耐える時期
なんとなく予想はしていたけども、いよいよメルセデスやBMWの新車が売れなくなっているようだ。円安局面が続き新車購入価格が上がり続けていることもあって、背伸びして入門グレード車を買う層が離れたようで、現実に2026年1月〜6月までどちらのブランドも1度も前年比を上回っていない。メルセデスが90%、BMWが80%程度で推移している。500万円以下の入門モデルが無くなって数年が経過し、乗り換え需要も落ち込んでしまったと考えられる。
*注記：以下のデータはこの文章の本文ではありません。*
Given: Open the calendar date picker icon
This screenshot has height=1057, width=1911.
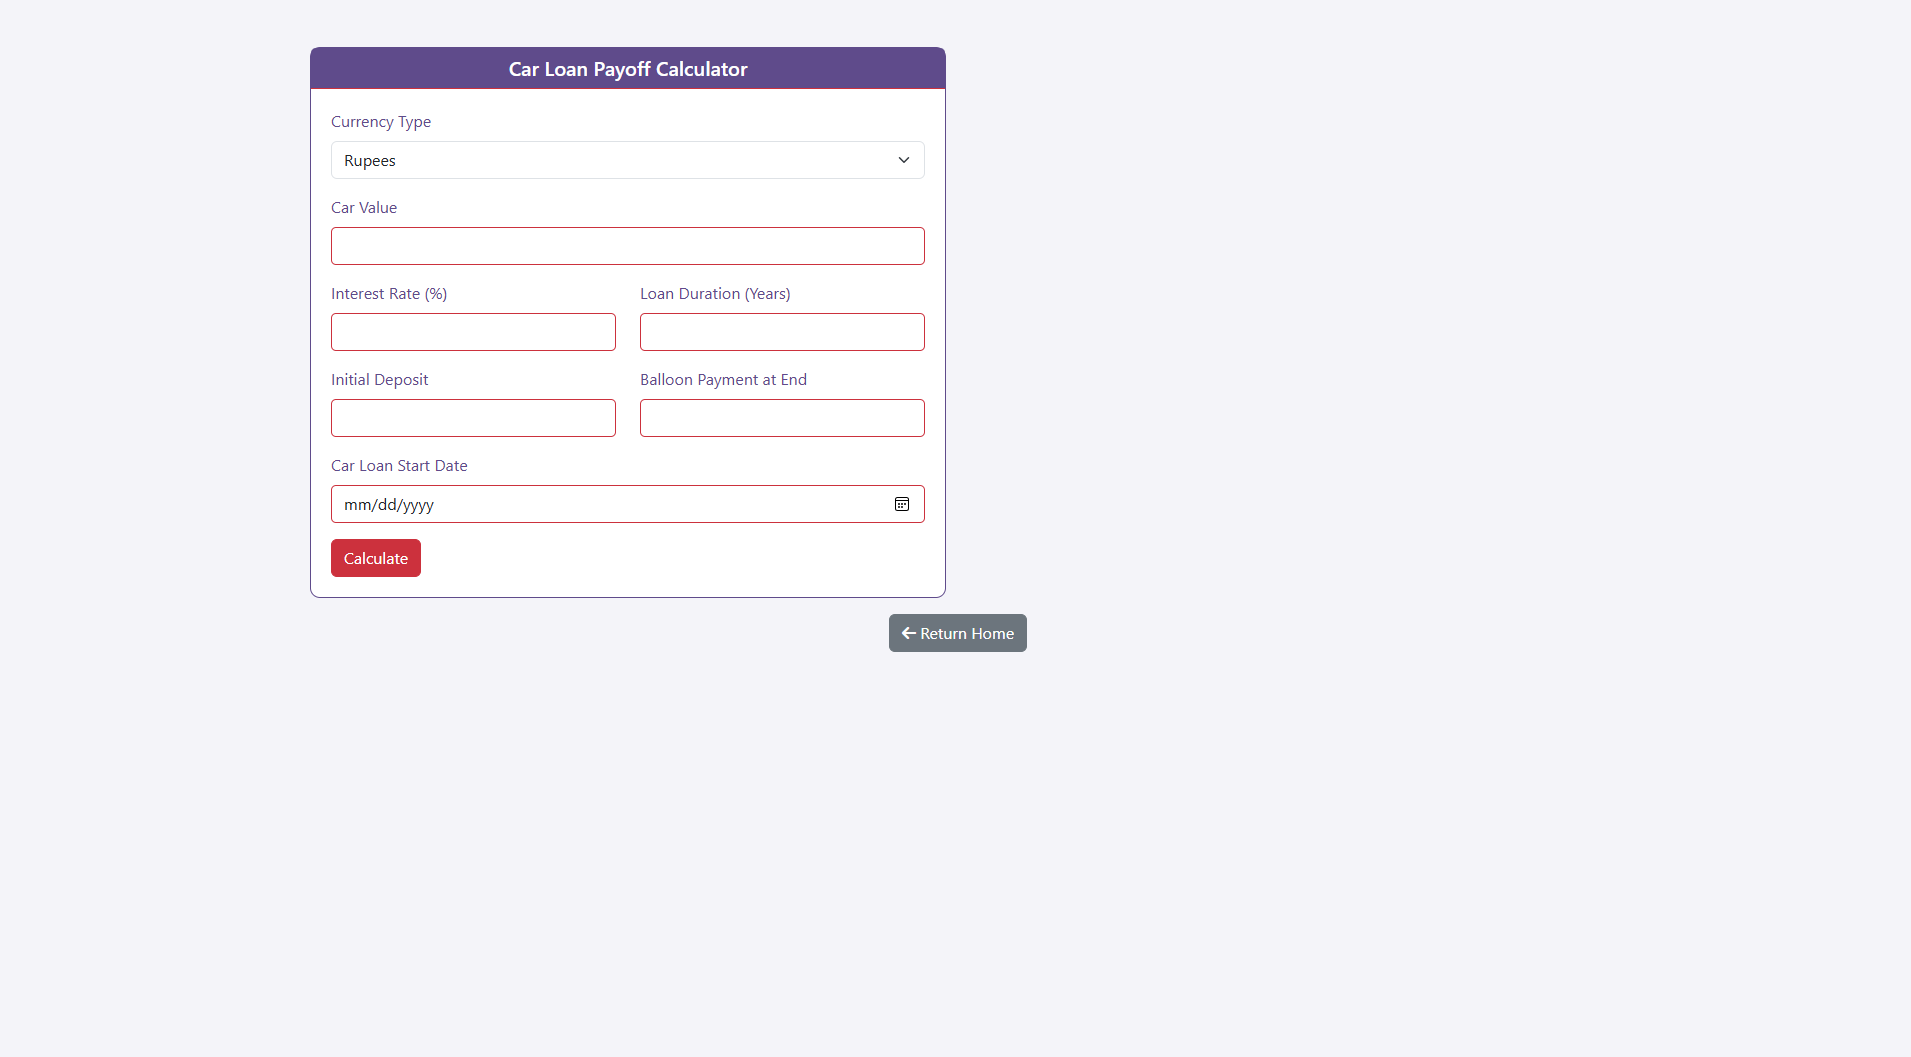Looking at the screenshot, I should (901, 504).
コアなファンにとっては、ブランド力だけ欲しがるミーハーなユーザーが退場してくれて、満足度は以前よりも高まっていると思われる。価格が上がって手軽に買えなくなった庶民から「ドイツ車の時代は終わった・・・」みたいな捨て台詞がネットのコメント欄で散見されるが、BMWとメルセデスはどちらも、今をときめくMAZDAとともに並び立つ「三大」ストレート6・メーカーである。まだまだ「指名買い」を得られるだけの機能性を持っている。
M2か?ケイマンか?
BMW、メルセデスを指名買いするなら迷わず直6かBEVになる。実際のところBMWの直6モデルだと、2シリーズが834万円、3シリーズが990万円、4シリーズが1025万円、M2が1031万円なので、数年前の直6搭載モデルの価格と比べてもそれほど大きく高騰しているわけではない。インポーターも日本のサラリーマンにもギリギリ手が届く範囲で、最高のBMWを提供したいという熱意が見られる。
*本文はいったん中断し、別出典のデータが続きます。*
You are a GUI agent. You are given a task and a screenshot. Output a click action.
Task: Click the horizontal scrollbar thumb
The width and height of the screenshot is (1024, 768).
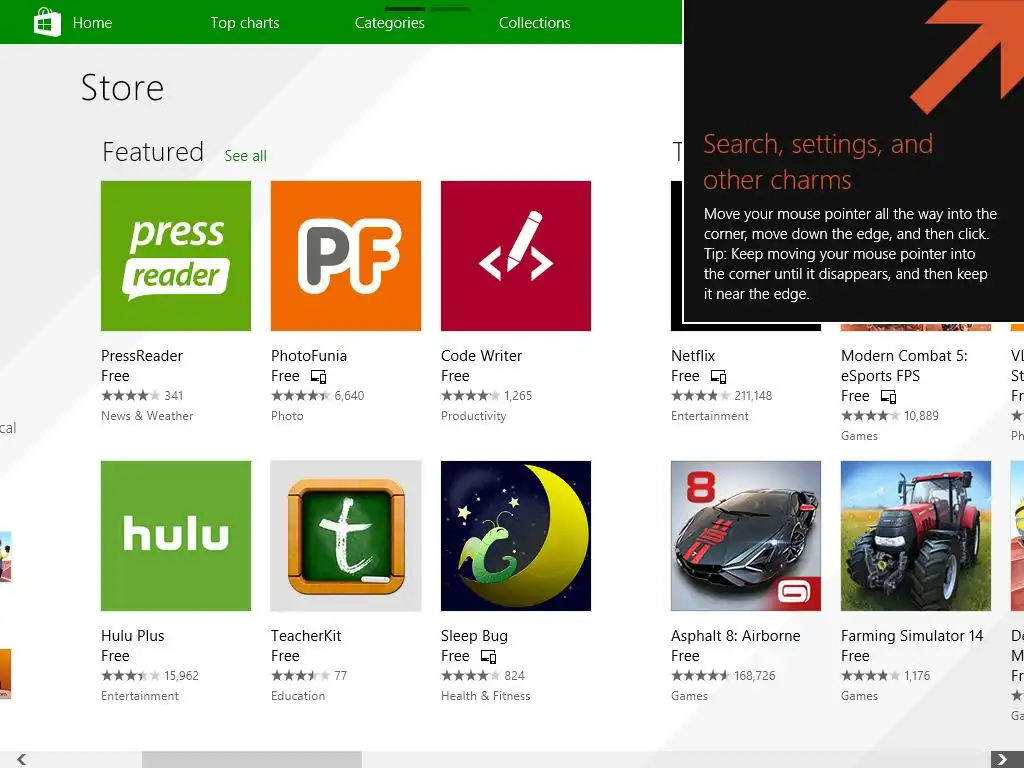tap(251, 759)
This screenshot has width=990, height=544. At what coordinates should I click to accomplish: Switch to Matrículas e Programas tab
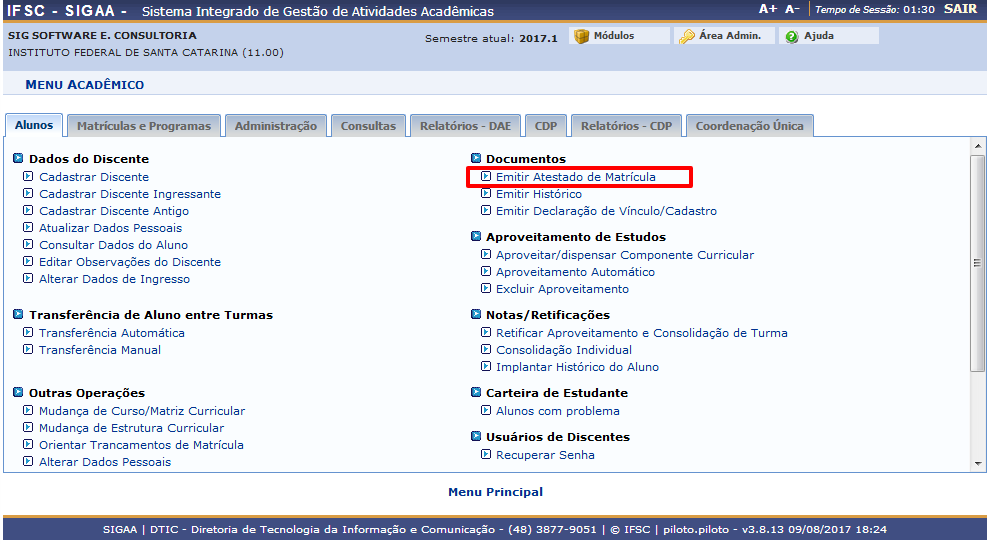pyautogui.click(x=144, y=126)
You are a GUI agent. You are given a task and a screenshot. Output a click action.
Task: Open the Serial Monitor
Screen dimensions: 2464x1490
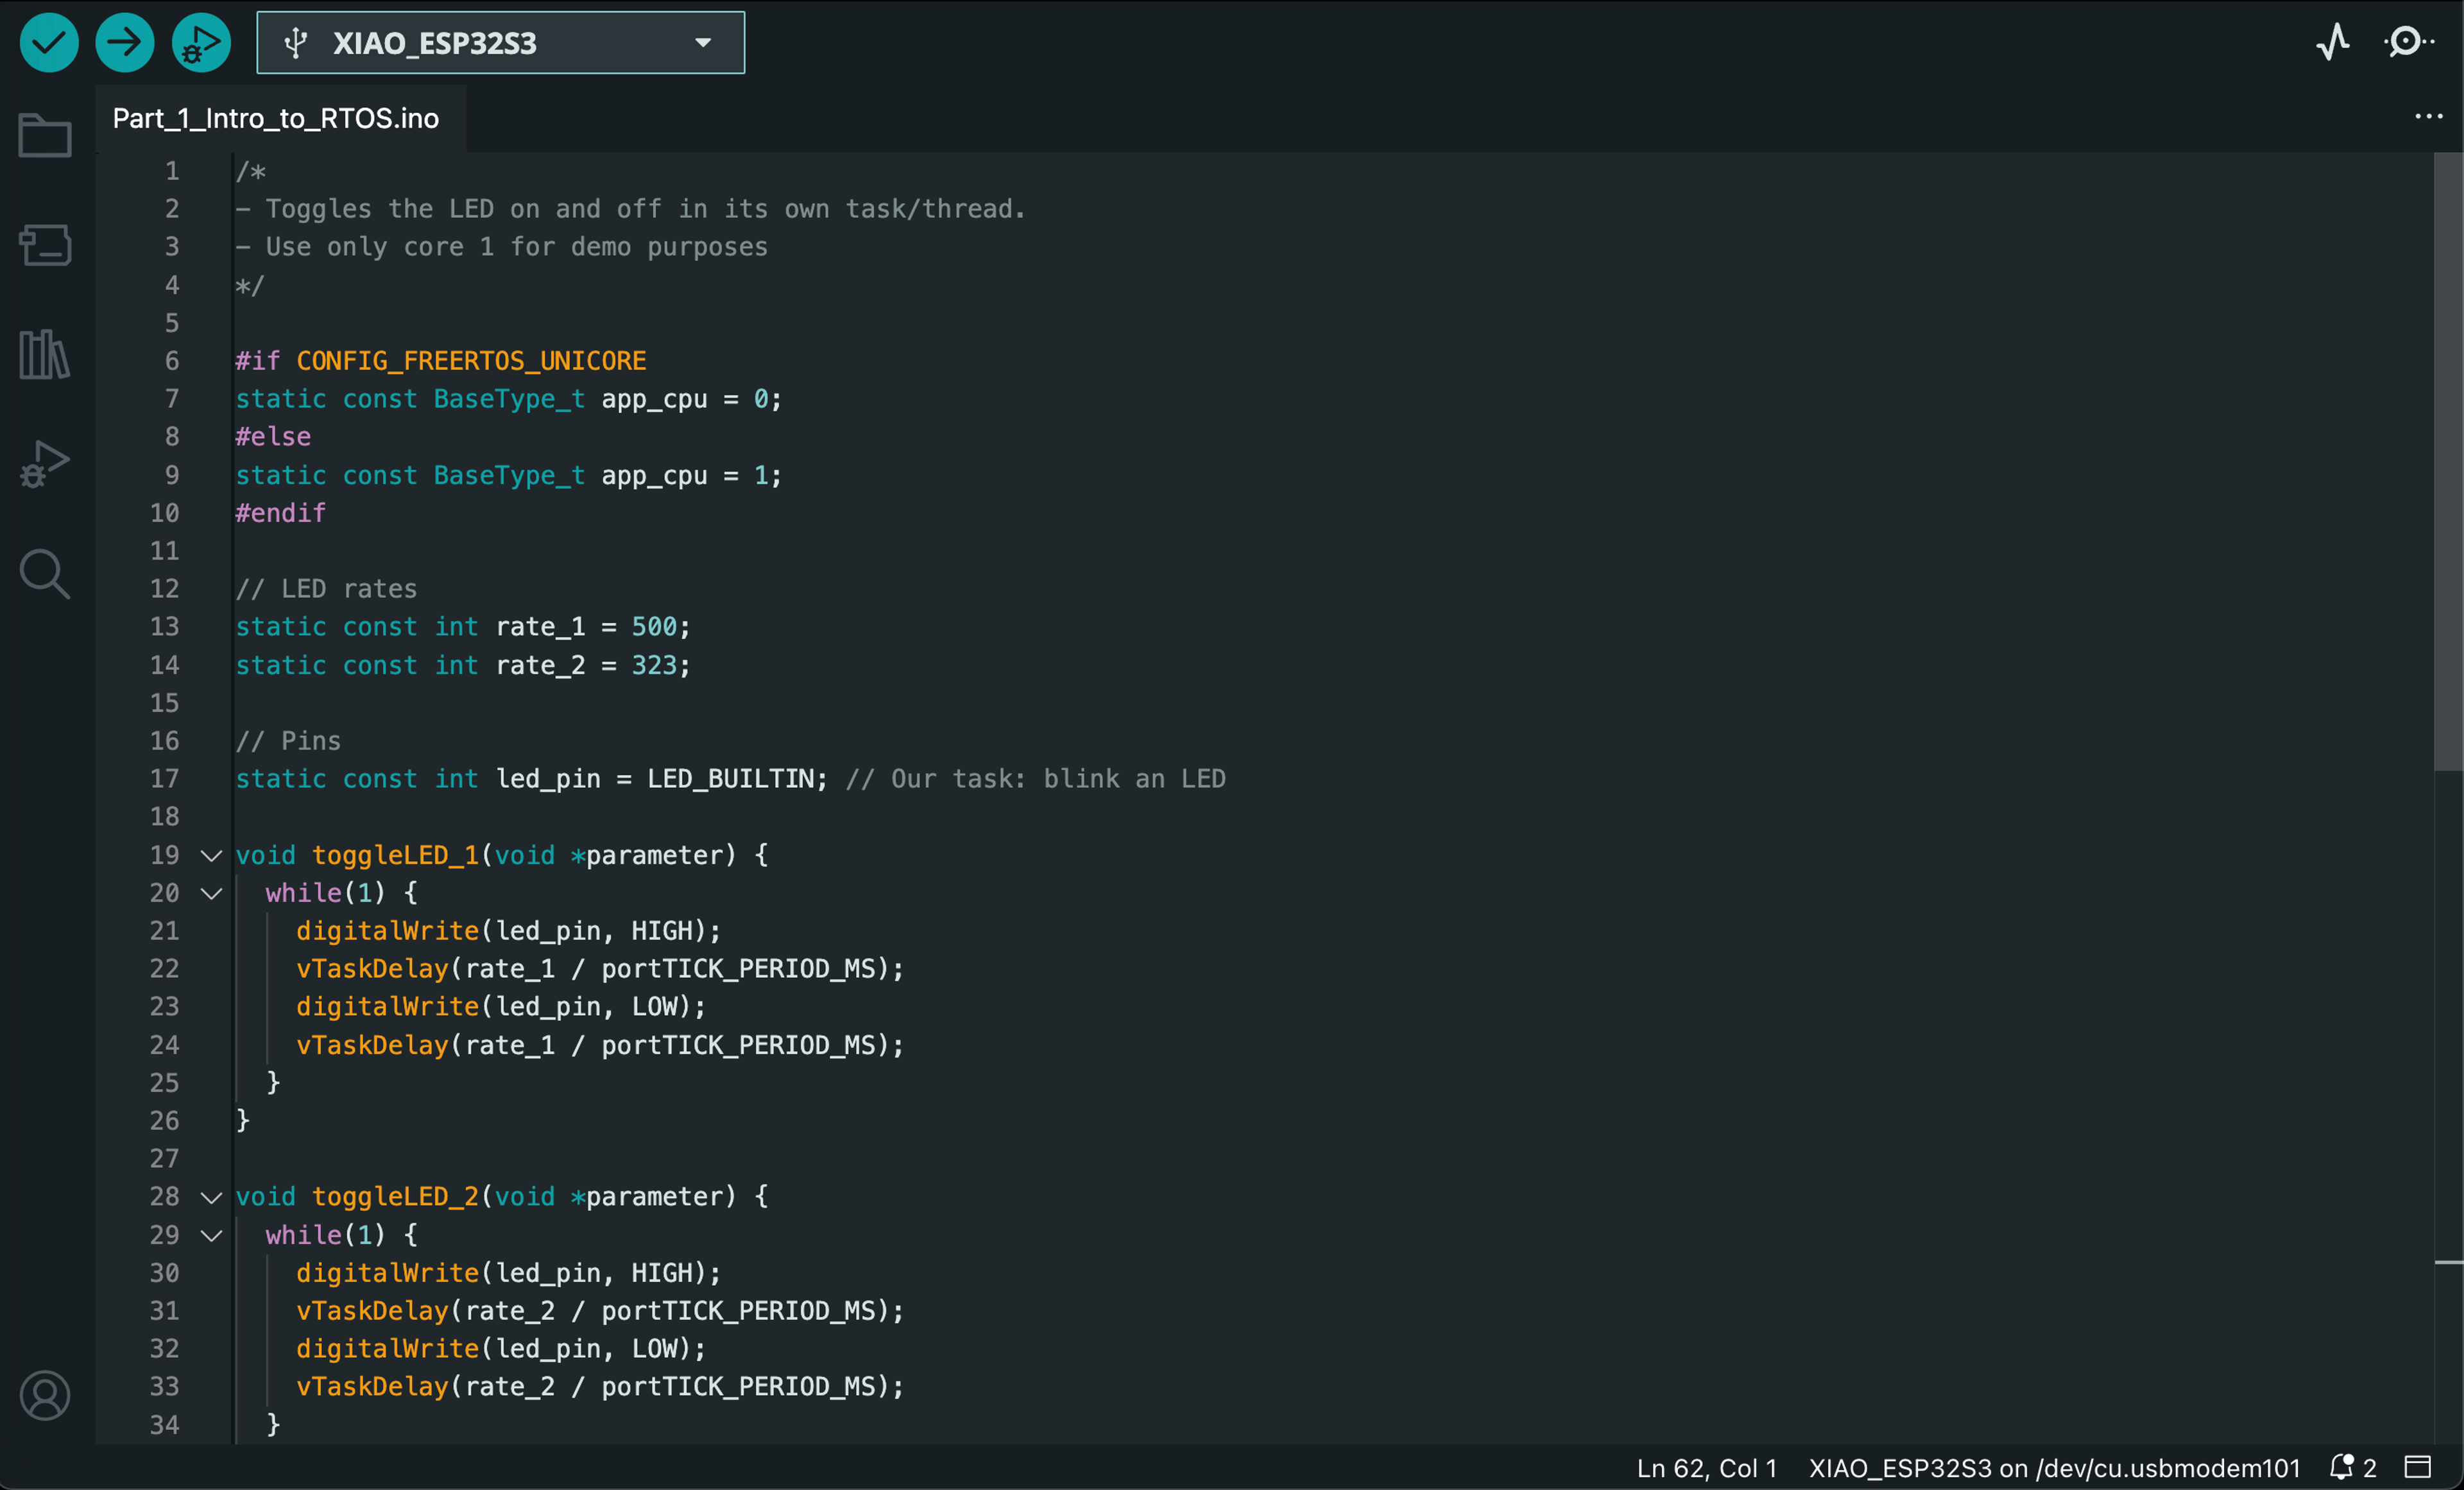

ポルシェやメルセデスだと4気筒でも平気で1000万円くらいするので、BMWの価格設定は良心的と言える。6気筒の2シリーズが、4気筒のケイマン(大幅値上げで948万円)より100万円も下回る。しかしMT派ならM2(1031万円)を選ばなければいけないので、全グレードにMT設定があるケイマンの方が安く手に入る。ちなみに6気筒自然吸気のスペシャルなケイマンも1252万円で買えるから悩ましい。